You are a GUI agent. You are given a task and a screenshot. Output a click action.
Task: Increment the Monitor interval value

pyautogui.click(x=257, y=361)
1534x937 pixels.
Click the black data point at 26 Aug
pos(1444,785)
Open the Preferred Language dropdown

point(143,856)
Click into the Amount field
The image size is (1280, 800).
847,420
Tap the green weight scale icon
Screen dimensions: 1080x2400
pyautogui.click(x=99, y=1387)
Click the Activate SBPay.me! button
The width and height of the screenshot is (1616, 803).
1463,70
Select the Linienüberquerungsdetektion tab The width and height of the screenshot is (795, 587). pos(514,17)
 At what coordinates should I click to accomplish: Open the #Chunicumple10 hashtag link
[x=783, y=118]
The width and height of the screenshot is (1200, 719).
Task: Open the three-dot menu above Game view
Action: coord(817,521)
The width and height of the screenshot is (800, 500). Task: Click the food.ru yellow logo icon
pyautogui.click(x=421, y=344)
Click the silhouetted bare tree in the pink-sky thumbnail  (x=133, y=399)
====================
**Exercise brief:** Write out only the lines from the one containing "Select the Linienüberquerungsdetektion" through the end of the listing above, exactly as they stand.

**Written answer:**
Select the Linienüberquerungsdetektion tab The width and height of the screenshot is (795, 587). pos(514,17)
 At what coordinates should I click to accomplish: Open the #Chunicumple10 hashtag link
[x=783, y=118]
The width and height of the screenshot is (1200, 719).
Task: Open the three-dot menu above Game view
Action: coord(817,521)
The width and height of the screenshot is (800, 500). Task: Click the food.ru yellow logo icon
pyautogui.click(x=421, y=344)
Click the silhouetted bare tree in the pink-sky thumbnail  (x=133, y=399)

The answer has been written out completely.